Racing gas companies have had no problem using ethanol in their fuels. Indy cars run on pure ethanol, switched from methanol to look "green".

Truth is, every different fuel needs a specific tune, and that's why Oxygen sensors are so valuable. The post talking about Lambda is right.

Now on to detonation. The absence of detonation does not mean it was a cleaner burn. Not in the least. For example, one way to reduce detonation is to make the mixture rich. All the absence of detonation means is that whatever was in the cylinder didn't self-ignite. Octane ratings of fuels measure the knock resistance of a particular fuel in a specific test.
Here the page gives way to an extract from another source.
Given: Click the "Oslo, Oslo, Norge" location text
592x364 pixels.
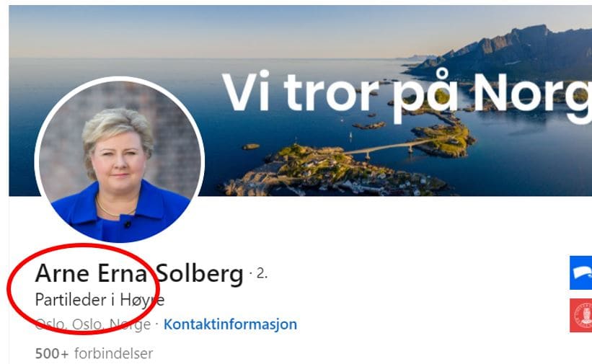Looking at the screenshot, I should [x=93, y=324].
So it all boils down to fuel chemistry, and since Fuel is a product manufactured by different companies and facilities using highly variable feedstocks, there aren't any successful generalizations. As Cab alluded to, each fuel has its own best air/fuel ratio. We're lucky that what comes out of the pump is pretty consistent.

R.

Posted By: RapidRobert

Re: hi octane fuel - 08/20/17 03:42 AM

Good stuff Dog.
Posted By: 360view

Re: hi octane fuel - 08/20/17 12:46 PM

There was an EPA study of gasoline at retail outlets several years ago showing a pretty large range of 107,000 to 116,000 BTU per gallon across the 50 States.
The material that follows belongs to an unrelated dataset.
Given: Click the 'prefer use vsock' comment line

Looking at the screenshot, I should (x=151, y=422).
The automakers for years trucked in Chevron Techron 87 AKI to their Detroit labs for emissions tests because it was consistently high in BTU per gallon.

My fuzzy memory is that pure Octane is around 121,000 BTU per gallon.
It used to be a standard that pure Octane fuel was used in scientific engine tests.
While costly this was a good thing for consistency and "replicating" experiments.
It is not real science unless original test tesults are replicated.
That is always worth remembering.
Science is not theories or computer models.
Science at heart is solely successfully replicated real world tests.

I would bet that no one on Moparts has run as many BTU/calorie tests on the original Parr Calorimeter machine with its "simulated perfect insulator" water jacket system as I have, even though I have not done one since 1990.